In 2016 the House of the Year award went for the first time to an apartment, designed by Chenchow Little in the posh Sydney suburb of Darling Point. “It was a moment when everyone was starting to become very conscious of the need to increase density in our cities,” says Butler.
Last year’s winner, the Daylesford Longhouse in Victoria, designed by Brisbane practice Partners Hill, is an airy, 110-metre linear shed that incorporates a boutique farm and kitchen garden, cooking school and reception venue, as well as a home.
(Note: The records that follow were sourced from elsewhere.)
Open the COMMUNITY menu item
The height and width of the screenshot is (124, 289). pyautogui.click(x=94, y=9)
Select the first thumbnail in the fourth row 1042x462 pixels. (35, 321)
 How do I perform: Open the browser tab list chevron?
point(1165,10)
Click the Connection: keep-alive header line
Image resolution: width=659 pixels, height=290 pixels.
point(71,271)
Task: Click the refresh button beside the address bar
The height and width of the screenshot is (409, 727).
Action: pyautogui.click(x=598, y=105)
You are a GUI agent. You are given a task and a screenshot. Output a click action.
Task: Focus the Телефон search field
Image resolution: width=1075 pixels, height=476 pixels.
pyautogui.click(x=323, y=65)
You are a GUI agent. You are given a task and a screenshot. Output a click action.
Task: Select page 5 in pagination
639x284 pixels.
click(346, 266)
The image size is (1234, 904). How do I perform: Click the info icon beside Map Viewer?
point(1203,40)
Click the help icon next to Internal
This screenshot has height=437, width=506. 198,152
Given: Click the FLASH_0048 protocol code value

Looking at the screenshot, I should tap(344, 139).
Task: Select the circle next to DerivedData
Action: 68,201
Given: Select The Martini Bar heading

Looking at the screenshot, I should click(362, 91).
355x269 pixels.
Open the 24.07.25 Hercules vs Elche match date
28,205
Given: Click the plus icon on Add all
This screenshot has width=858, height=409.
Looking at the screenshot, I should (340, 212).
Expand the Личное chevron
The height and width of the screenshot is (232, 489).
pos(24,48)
A fantasy of a men’s shed on steroids, wearing an apron.
“Ten years ago we had a relatively singular architectural culture, particularly in the residential sector,” says Hannah Tribe, principal of Sydney's Tribe Studio Architects. “Now I’d say it’s characterised by integrity, complexity and most importantly, plurality.”
Tribe, who was on this year’s Houses Awards jury, attributes that change to broader shifts in Australian domesticity. “Men are now sharing the work of the house – cooking, washing, cleaning, raising children – so I think the gendered spaces of houses are evaporating.
“We’re not just seeing loads of excellent women architects, we’re seeing briefs from working mums, stay-at-home dads, families with a 50-50 split, different family shapes and sizes, and we’re seeing male architects with home lives where they are engaged with domesticity in a way our dads were not.”
It might well be that in this sophisticated nuance, a new era of Australian architecture resides.
Either way, it’s time, says Butler, to “move beyond beautiful spaces and think about what it’s like to live in these houses.”
Need to know
The winners of the 2020 Houses Awards in categories including Best House under and over 200m², House Alteration, Apartment or Unit, and House of the Year, will be announced on July 31, 2020.